If we want to extend rights and freedoms for people then this we should do, and having this issue discussed and debated in a Citizens’ Assembly would be a very good way of looking at this from every angle and taking account of all the implications for the reforms required. That seems to me to be an eminently sensible way of dealing fairly with this matter.
Andy Anderson
Address supplied
SO Alister Jack says “we can have indyref2 if polling consistently about 60% to have a referendum” (First Minister rejects Jack’s ‘60%’ bar to back fresh indyref, August 28). How kind of him when a very short time ago his response was the usual “now is not the time”, “Covid pandemic”, “Covid recovery”, etc etc. The Tories and their moving goalposts. I have no doubt if we got to 60% they would decide it would have to be 70%, or even “we will count all those who don’t vote as no voters” – they have form for this, remember.

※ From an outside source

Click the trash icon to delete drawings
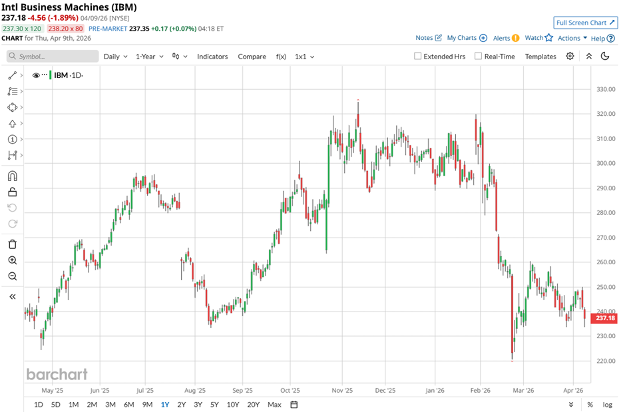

Also this week we have Annie Wells, health spokesperson for the Tories in Scotland, telling us (Yousaf takes Wells to take on NHS plan, August 28) the SNP plan is flimsy even though it contains manifesto pledges – Tories are obviously not used to manifesto commitments being fulfilled – but she claims Tories will spend more though “we can’t put a figure on how much we are going to spend or where we’re going to generate that”.
There we have it: Jack and his moving goalposts. Annie with more “but we don’t know how much or where it will come from”, but in the meantime the poor will get poorer with the cut in Universal Credit and the people in Afghanistan will continue to suffer because of our incompetence.
Winifred McCartney
Paisley
IT might be interesting to your readers to know that when doing Tuesday’s quick clues crossword puzzle in The National we were stumped by the name of Jim Morrison’s band – The Doors.
Once we knew what it was, its source in the phrase “The Doors of Perception” sprang to mind. This was used by Aldous Huxley in his book based on the fact that the drug mescalin causes the sublime mystical state through a function of the adrenalin gland. However, the origin of the quotation is William Blake, the English poet, in his work The Marriage Of Heaven And Hell: “If the doors of perception were cleansed everything would appear to man as it is, infinite.”
We have started to wonder if all the clues in the puzzle are loaded with such layers of meaning and if the composer of it is a retired professor of literature who was a follower of RD Laing.